** WORK TO BE COMPLETED **
Write out the listing from the line with "Task: Click the refresh icon next to 外接盘分区" up to and including the line with "Action: [486, 487]", without the pictures.

** EXERCISE INPUT **
____________________

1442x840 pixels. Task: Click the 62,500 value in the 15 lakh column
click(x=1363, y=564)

____________________

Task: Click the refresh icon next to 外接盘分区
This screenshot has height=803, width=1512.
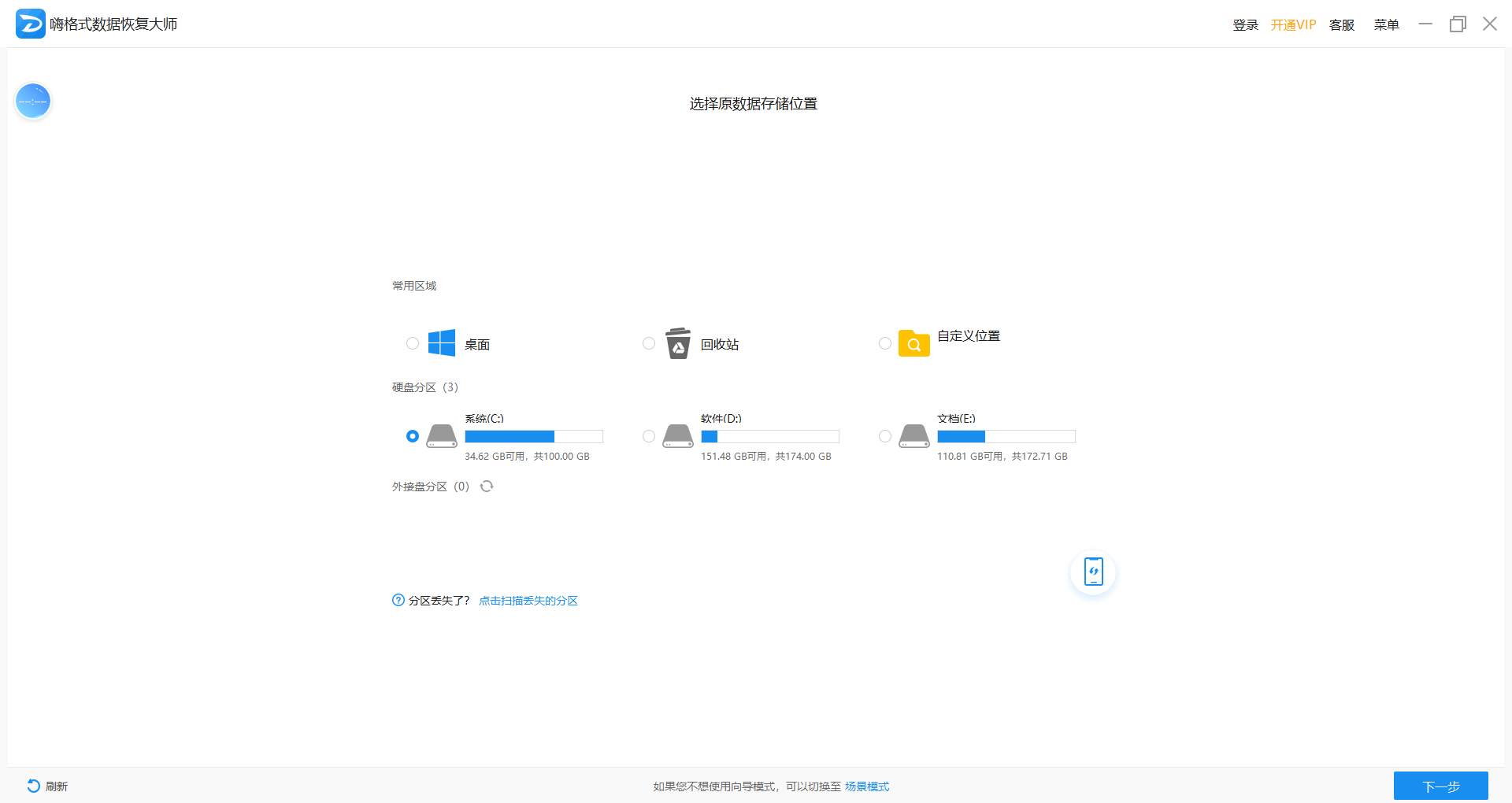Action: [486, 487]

____________________

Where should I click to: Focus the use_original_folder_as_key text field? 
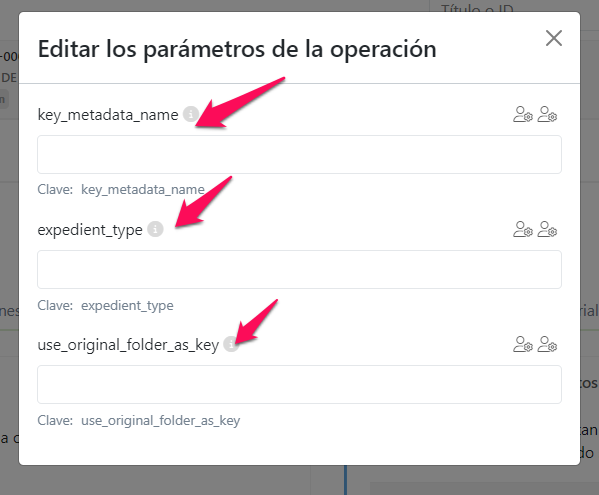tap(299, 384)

____________________

** COMPLETE ANSWER **
Task: Click the refresh icon next to 外接盘分区
This screenshot has height=803, width=1512.
Action: [486, 487]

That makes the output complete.